First is the Aerial CUDA-Accelerated RAN – software libraries for building GPU-accelerated, cloud-native networks. The CUDA baseband platform supports inline GPU acceleration of Layer 1 PHY and Layer 2 MAC. That fulfils Nvidia’s previous strategic direction to move up the RAN stack within a converged accelerator.

Nvidia’s DOCA GPUNetIO enables the removal of the CPU from the critical path. Used in Aerial, it provides IO and packet processing by exchanging packets directly between GPU memory and the DPU. Nvidia said this enables fast IO processing and direct-memory access (DMA) technology to “unleash the full potential of inline acceleration”.
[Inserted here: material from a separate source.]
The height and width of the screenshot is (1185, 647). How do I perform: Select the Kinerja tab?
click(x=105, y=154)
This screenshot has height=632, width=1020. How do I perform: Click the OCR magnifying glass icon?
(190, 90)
Its cloud-native architecture allows RAN functions to be realized as microservices in containers orchestrated and managed by Kubernetes

The second and third elements that Nvidia announced were its Aerial AI Radio Frameworks, software to develop and train models to improve RAN performance and the Aerial Omniverse Digital Twin – a simulated environment that incorporates the Aerial Cuda Accelerate RAN that mirrors real world deployments.

The compute for the platform is ARC-1, built on the Nvidia GB NGX server, with CUDA accelerate runtime libraries upon which it can place the RAN software. The server is formed of a Grace CPU and Blackwell CPU  with NVLink and a fronthaul NIC that is O-RAN compliant and can connect to an O-RU over traditional eCPRI.
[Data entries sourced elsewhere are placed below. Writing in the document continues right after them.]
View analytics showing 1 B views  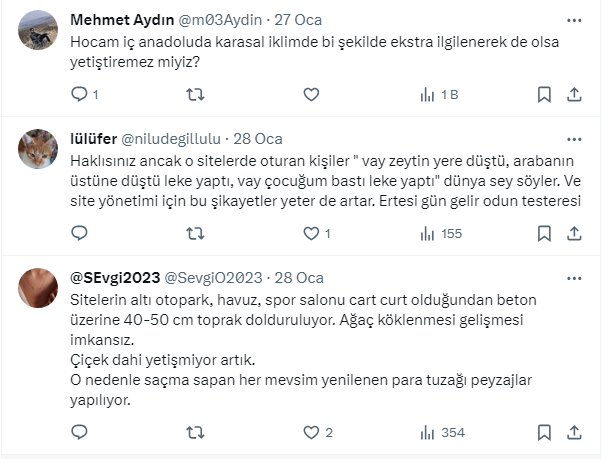pos(438,95)
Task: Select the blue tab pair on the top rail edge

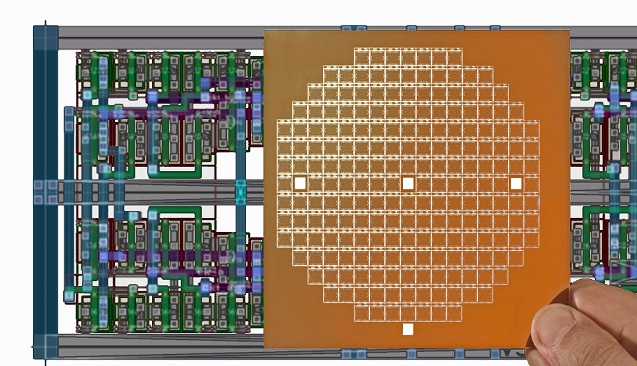Action: (354, 28)
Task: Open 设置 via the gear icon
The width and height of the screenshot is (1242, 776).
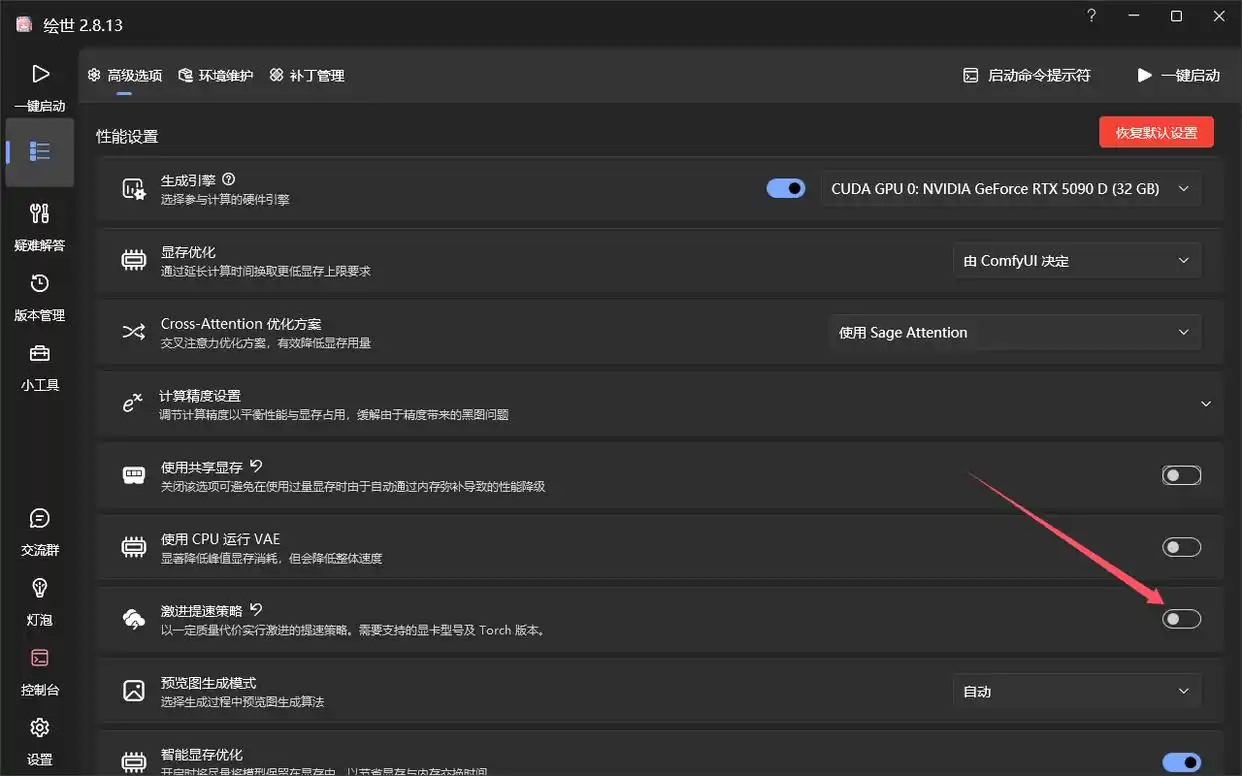Action: [x=39, y=728]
The ARC-1 can also be connected via Nvidia’s cloud orchestration layer to enable its GPUs to be leveraged and used by every node in that network.
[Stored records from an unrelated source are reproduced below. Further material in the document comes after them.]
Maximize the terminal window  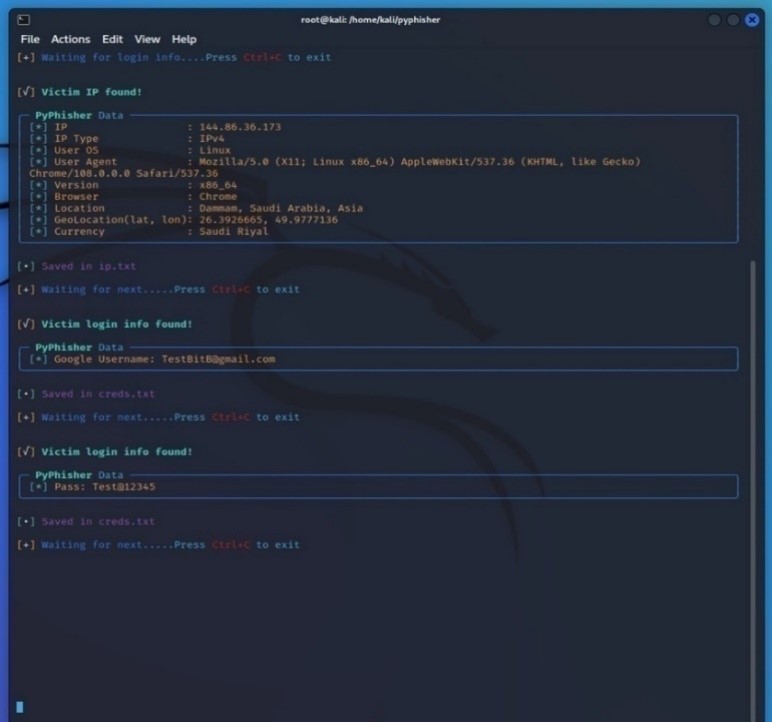tap(733, 20)
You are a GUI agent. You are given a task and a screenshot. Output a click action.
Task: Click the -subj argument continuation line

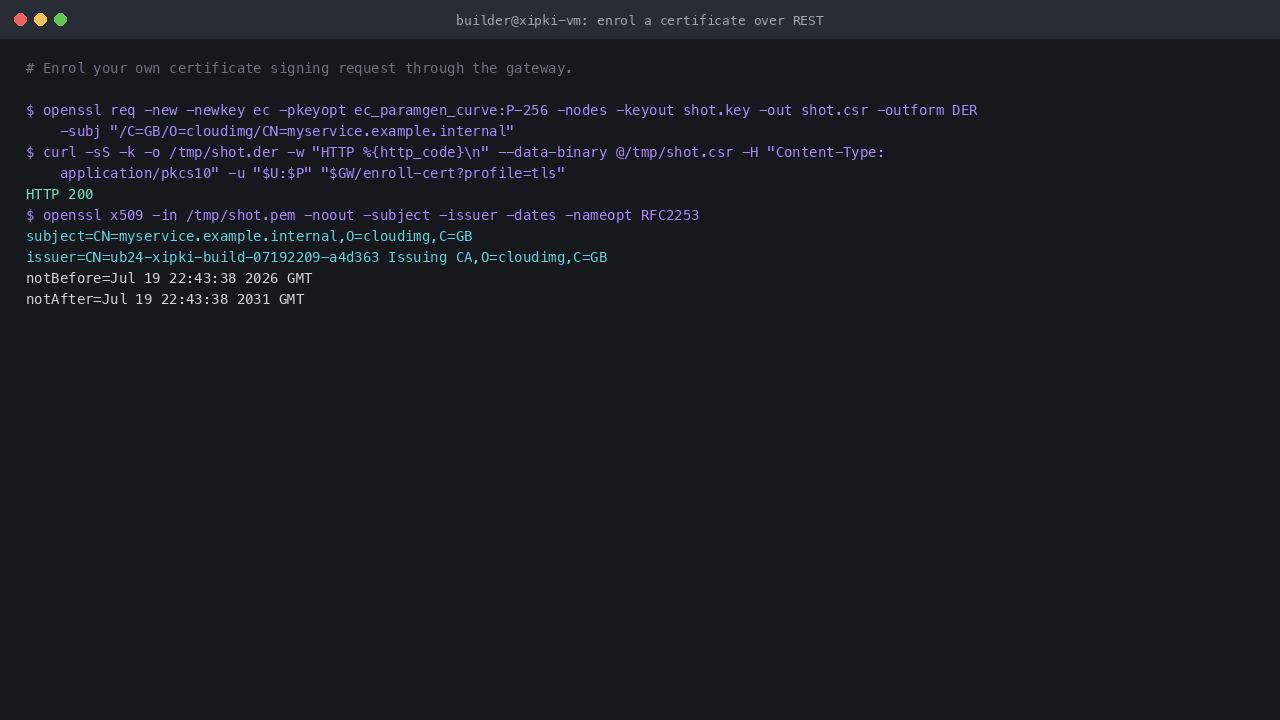click(x=287, y=131)
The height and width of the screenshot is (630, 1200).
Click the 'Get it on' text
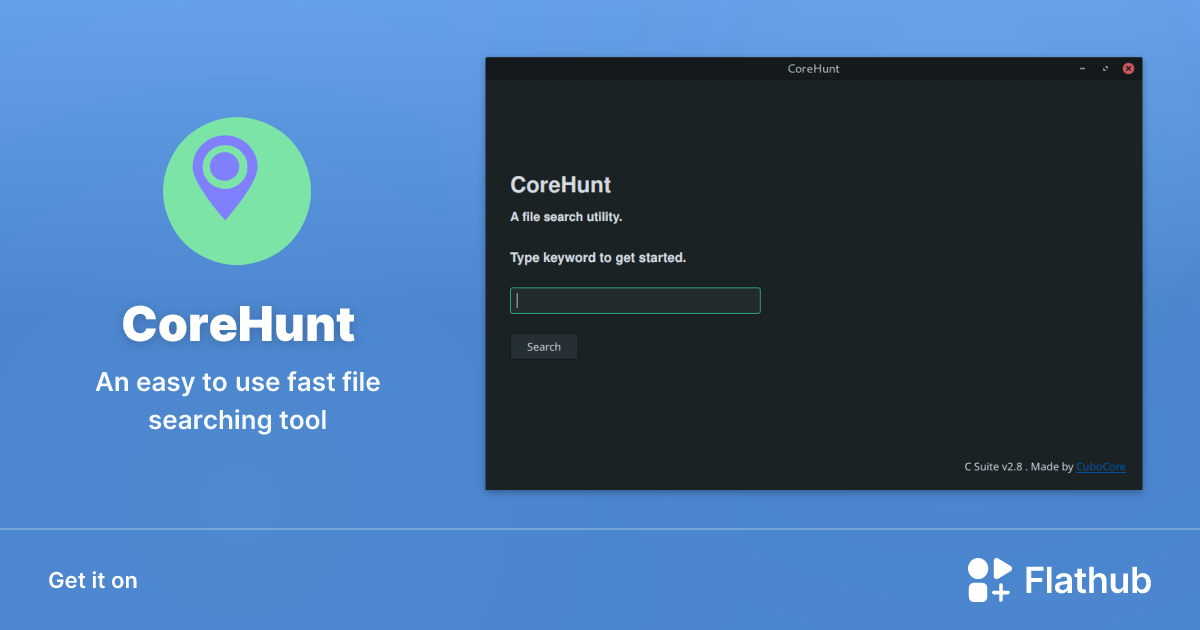coord(92,580)
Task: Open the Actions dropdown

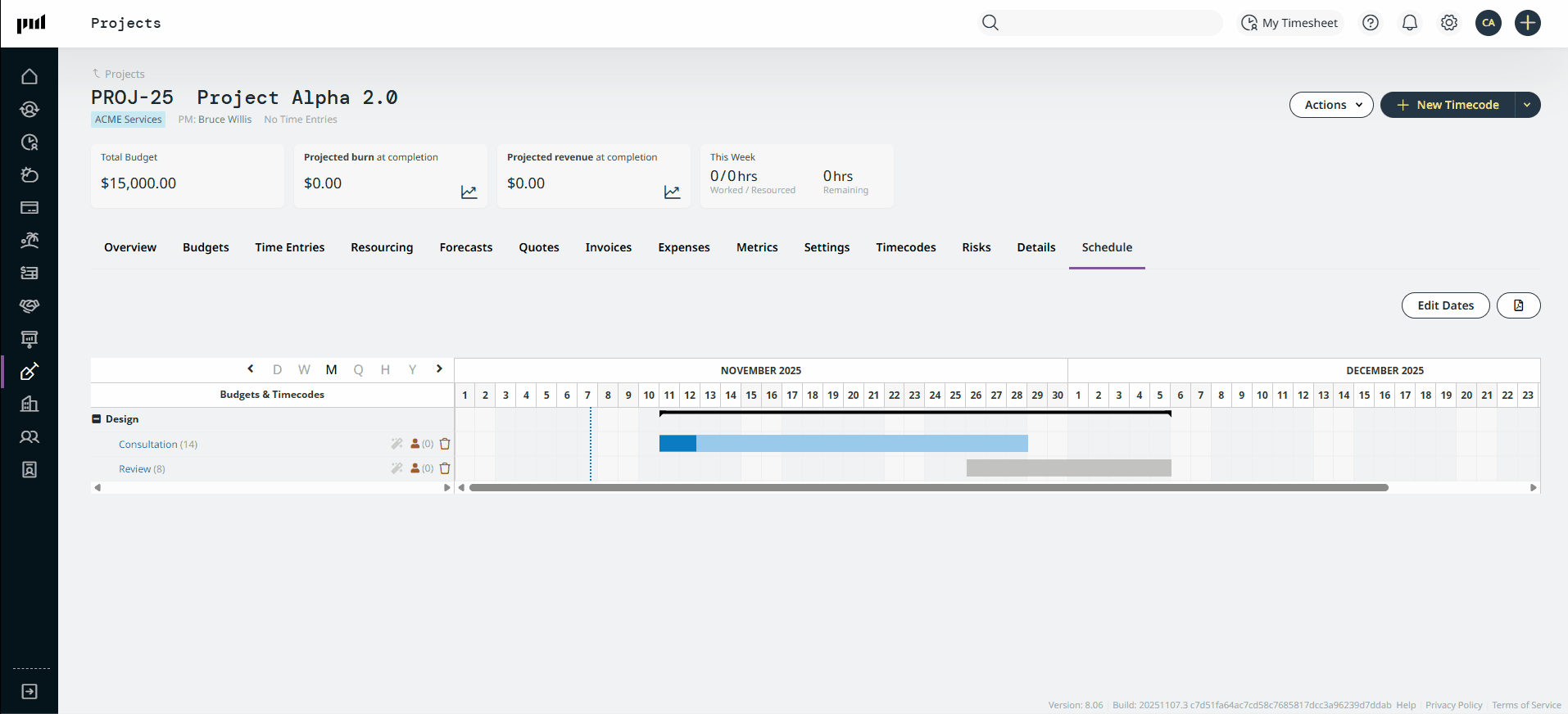Action: (1330, 105)
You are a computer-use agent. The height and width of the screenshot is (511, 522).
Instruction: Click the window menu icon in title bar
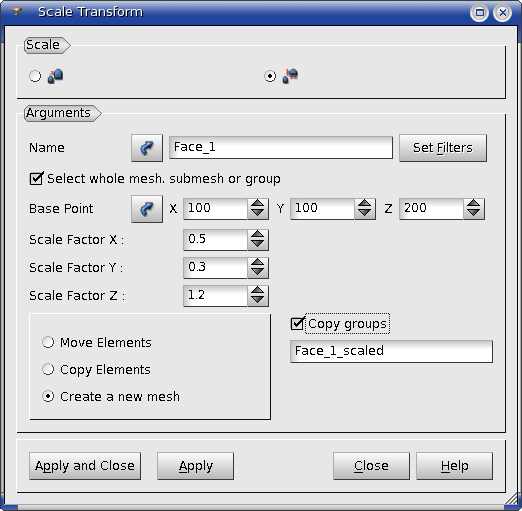coord(16,12)
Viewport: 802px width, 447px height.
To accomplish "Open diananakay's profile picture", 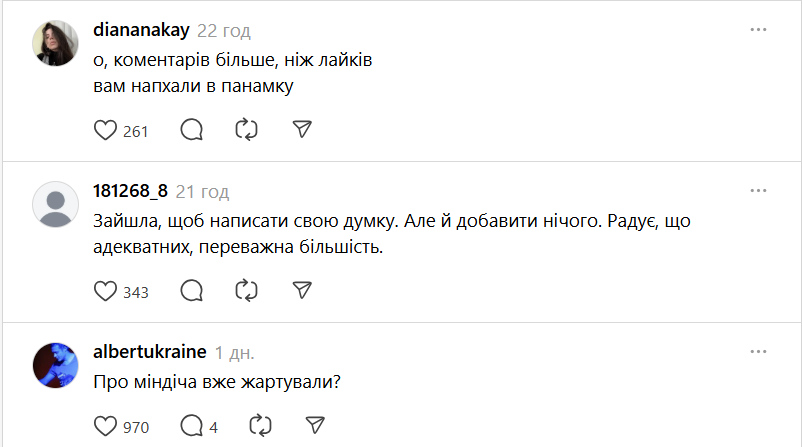I will [56, 43].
Ronnie Vashista, SVP Telecom at NVIDIA, said, “Think of this as the DU, CU, Distributed UPF and orchestration, all on a computer that can connect not just in the traditional method of a RAN, but also enabling GPUs to be connected.”

Vashista said that the platform can also be deployed at different points of the operator network topology.

“Because of the capabilities of the fronthaul, and the unified memory architecture of the Grace-Blackwell NVLink, you can now run high performance RAN algorithms across the NV link wth very high avalability.

“It’s the compute platform that allows high performance RAN to be implemented in a form factor at the cell site as well as at a distributed rack system or centralised site.”

Vashista said that despite the expense of high end GPU-based platforms, and the fact that many operators have already invested billions in 5G, the Nvidia platform would make CFOS “very happy” by changing the dynamics of the telecom in terms of TCO and return on capital.

That’s because the same infrastructure can be used to support AI traffic, enabling monetisation of the network platform, something operators have not been able to achieve before.

“There’s been RAN and there’s been compute infrastructure. We see the essential need for these to be converged and combined in one, called AI RAN,” he added.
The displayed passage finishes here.